PA Prime Minister Salam Fayyad, a former World Bank official, is a financial maven who is making things happen for his people. He represents a new class of managers and investors, who thrive on competition, even against Israeli firms, and who hope to replace the Fattah leaders, whose corruption in the 1990’s all but guaranteed Hamas’s success in the 2006 election. For example, Mohammad Mustafa runs the Palestinian Investment Fund with transparency and business sense, as opposed to Yasser Arafat who controlled such funds secretly and corruptly.

In many respects, Israel is cooperating with and encouraging Palestinian economic growth.
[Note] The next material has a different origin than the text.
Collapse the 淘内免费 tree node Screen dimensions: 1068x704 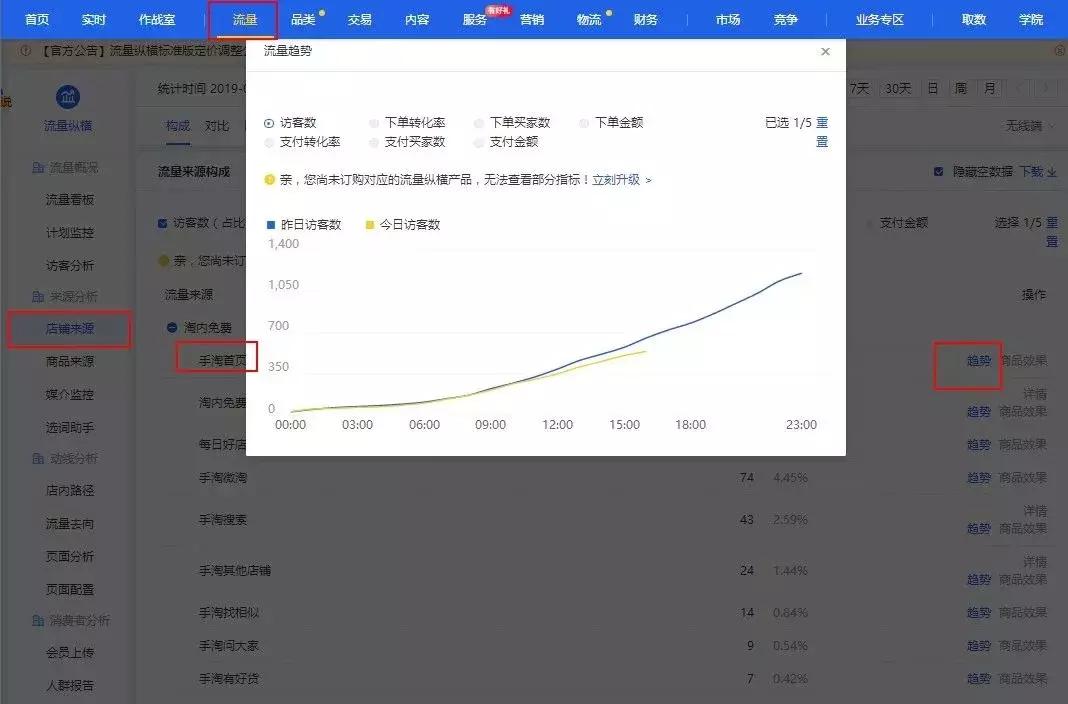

The number of check points and restrictions has been decreased dramatically, thus enabling the free-flow of goods and service. Trade is on the upswing. Approximately 80% of West Bank exports go to Israel, and similarly, 90% of West Bank imports come from Israel. As Ali Aggad, who heads APIC (Arab Palestinian Investment Company) puts it: “We have business partners in Israel…We are on excellent terms. It is the politicians who won’t leave us alone.”

Palestine still has a way to go on the road to statehood, but is should be recalled that years before David Ben-Gurion declared Israel an independent state, on May 14, 1948, the Jewish Agency and Hagana had put in place the needed infrastructure. Economy and infrastructure are prerequisites for a new state, and can help overcome a great deal of enmity. As Bernard Avishai, a noted author who writes about Israel puts it: “When people have reasons to dislike each other, they can at least like each other’s money.” Or as I like to put it: “Business creates its own ideological imperative.”

What is missing from all this is the issue of security. Economics is definitely one side of the coin, but security is the other. If Israel, by itself, or as part of a multi-national force, including several Arab partners for good measure, is able to guarantee Palestine’s security, even against such threats as Hamas, and if Palestinians, at least in the West Bank for now, can somehow become comfortable with such arrangements, then this could well close the deal on peace, and bring into being the birth of a new nation, the nation of Palestine, living in peace, side-by-side Israel, with secure and defined borders, while enjoying the prosperity of a booming economy. Is such an outcome even conceivable or is it just another dream? As Theodore Herzl used to say: “If you will it, it is no longer a dream.”